Scheduled QC Report Generation

Scheduled QC report generation is the gate that turns scattered validation telemetry into a single, signed compliance verdict on a fixed cadence. Individual checks — drift, reading rate, syntax — each emit per-cue events, but a regulator does not ask “was cue 412 in drift?”; they ask “was this asset compliant when it aired, and can you prove it?”. This step answers that question deterministically: it runs on a schedule, aggregates every QC dimension for an asset window, scores it against jurisdictional thresholds, and writes an immutable artifact whose every line traces back to a clause. It sits inside Automated QC Validation & Reporting as the reporting and audit layer downstream of the live validators.

Problem framing

The engineering failure this step prevents is unprovable compliance. A pipeline can run flawless per-cue checks and still fail an FCC or Ofcom inquiry if it cannot reconstruct, months later, the exact verdict an asset received and the threshold configuration that produced it. The report is the evidence, so it must be deterministic (the same telemetry always yields the same score), idempotent (a scheduler retry never produces a second conflicting report), and immutable once written.

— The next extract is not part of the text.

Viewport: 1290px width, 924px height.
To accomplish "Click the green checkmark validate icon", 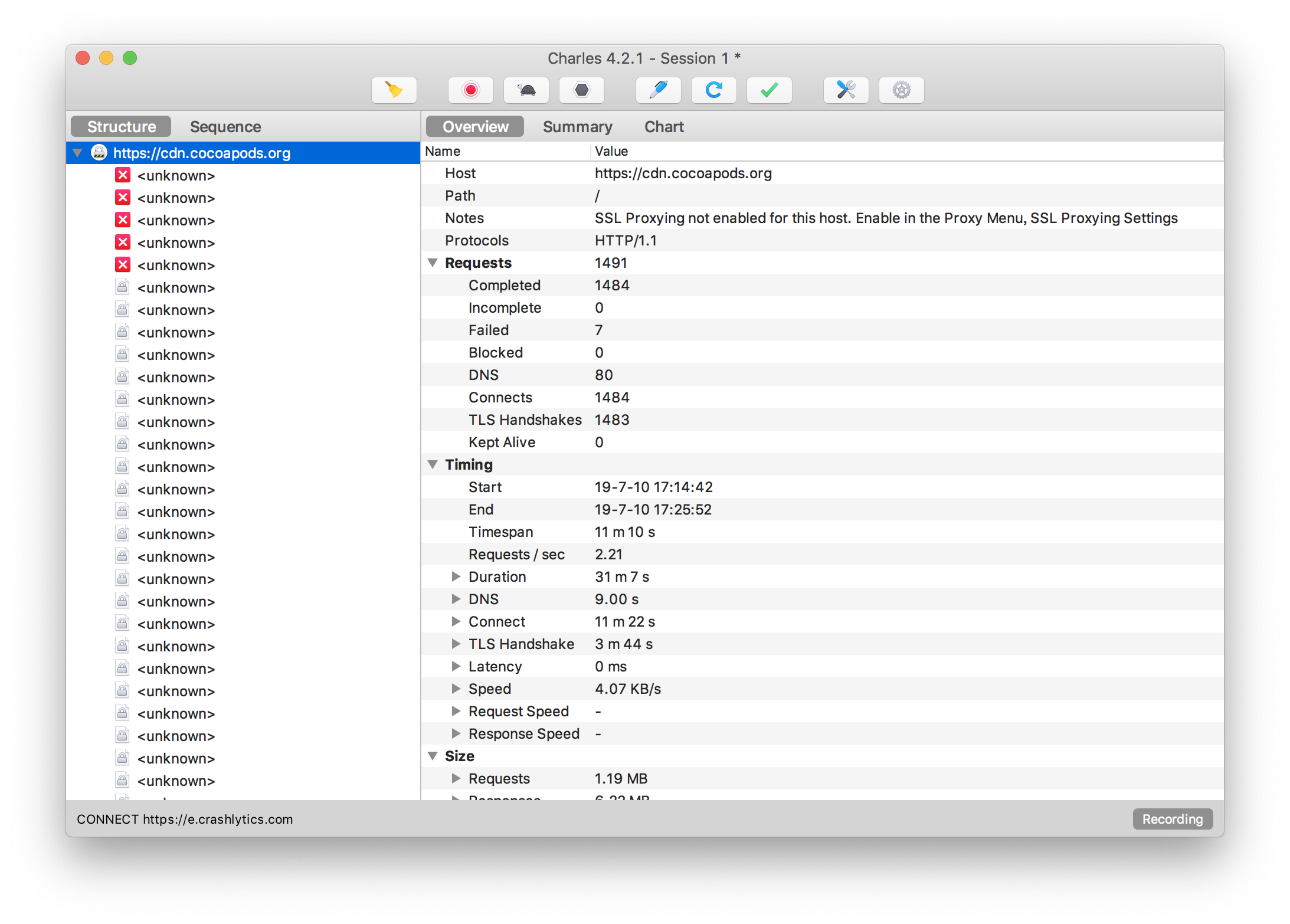I will [769, 90].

Three constraints make this harder than a nightly cron one-liner:

Trigger idempotency. Airflow, Kubernetes CronJob, and AWS EventBridge all guarantee at-least-once delivery, not exactly-once. A naive job that re-runs on retry double-counts violations and emits two reports for one window. The job must derive a deterministic run key from the asset UUID and validation-run ID and refuse to re-emit under that key.
Aggregation window alignment. A daily window that does not align to the ingest boundary either clips the tail of a late-arriving asset or double-counts cues that straddle midnight. The window is defined on the validation-event timestamp, not on wall-clock job-start time.
Score reproducibility. A composite score computed from a mutable threshold file is worthless as evidence. The exact threshold set — and a hash of it — must be embedded in the report so the verdict is reproducible against the rules that were live at airtime, even after the rules change.

A spike in any single dimension is only meaningful once aggregated against the others, which is why this report consumes the verdicts emitted by enforcing character rate limits in QC and automated sync drift detection rather than re-deriving them.

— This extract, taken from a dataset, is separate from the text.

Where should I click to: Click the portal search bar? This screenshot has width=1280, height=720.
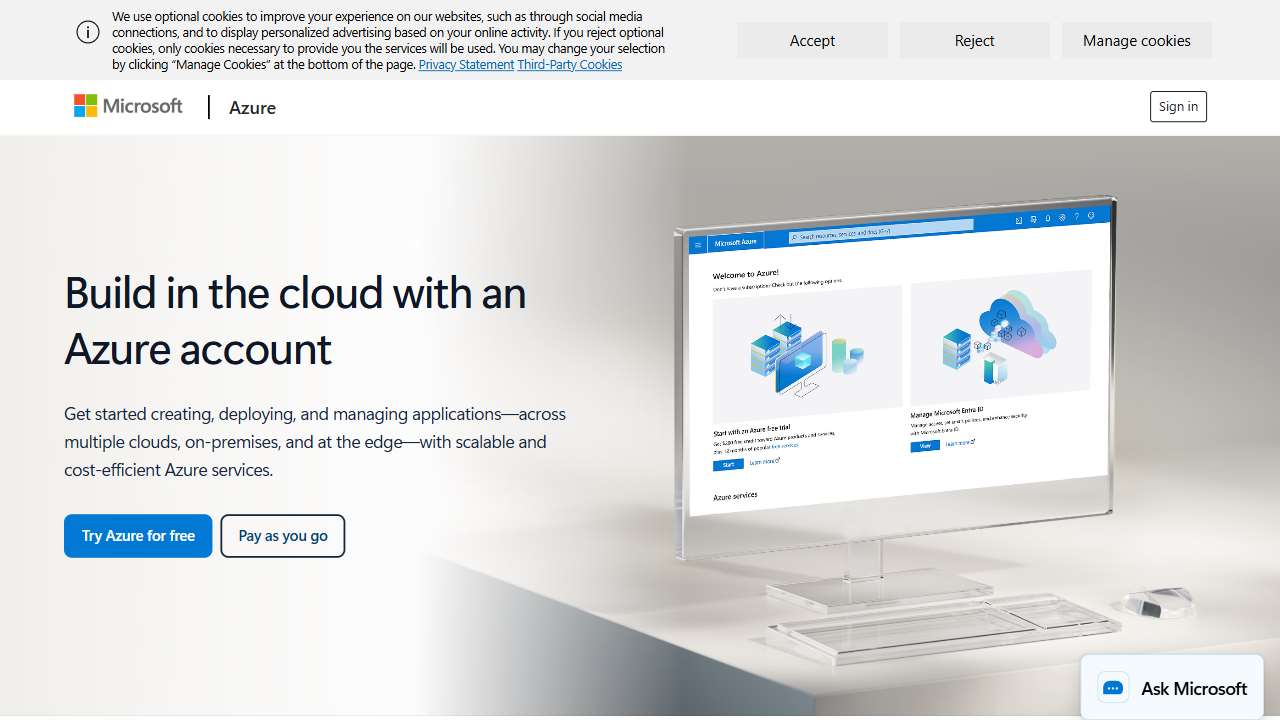(880, 234)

Pipeline stage & prerequisites

Report generation runs in the post-validation, pre-archive stage. By the time the scheduler fires, every upstream validator has already written its per-cue verdicts into a telemetry store — typically a time-series store (InfluxDB) or a relational schema (PostgreSQL). The report job never re-decodes media or re-parses caption files; it consumes the normalized verdict rows produced by the parsers described in SRT, SCC & WebVTT parsing workflows and the QC stages that follow them. Running the report before the validators have committed their rows is the classic ordering bug: the aggregate silently scores a partial window as a pass.

Required tooling:

Dependency	Minimum version	Role
Python	3.9+	`dataclasses`, `list[...]` generics, `hashlib`, `pathlib`
`pandas`	1.5+	Grouped aggregation of per-cue telemetry into per-asset rows
`pyarrow`	12.0+	Columnar Parquet telemetry output for the warehouse
`SQLAlchemy`	2.0+	Parameterized, connection-pooled reads from the verdict store
`croniter`	1.4+	Validating and aligning the schedule window to ingest boundaries

The scheduler itself (Airflow, Kubernetes CronJob, EventBridge) is orthogonal — the job is a plain idempotent callable, so it runs identically under any orchestrator. The verdict rows it reads are the same canonical model emitted by CI/CD gating for caption builds during the build-time pass, which is why a report can score both pre-broadcast batches and CI runs without branching.

Step-by-step implementation

1. Derive an idempotent run key from the trigger manifest

The scheduler delivers a manifest of asset UUIDs and a validation-run ID. Hash them into a deterministic run key so an at-least-once retry maps to the same key and can be deduplicated before any work happens.

import hashlib
import json
from dataclasses import dataclass
from pathlib import Path

@dataclass(frozen=True)
class RunManifest:
    run_id: str
    asset_ids: tuple[str, ...]
    window_start_ms: int
    window_end_ms: int

def load_manifest(path: Path) -> RunManifest:
    """Parse the scheduler-delivered manifest into an immutable run descriptor."""
    raw = json.loads(path.read_text(encoding="utf-8"))
    return RunManifest(
        run_id=raw["run_id"],
        asset_ids=tuple(sorted(raw["asset_ids"])),  # sort -> order-independent key
        window_start_ms=int(raw["window_start_ms"]),
        window_end_ms=int(raw["window_end_ms"]),
    )

def run_key(manifest: RunManifest) -> str:
    """Deterministic dedupe key — identical across at-least-once scheduler retries."""
    payload = f"{manifest.run_id}|{'|'.join(manifest.asset_ids)}".encode("utf-8")
    return hashlib.sha256(payload).hexdigest()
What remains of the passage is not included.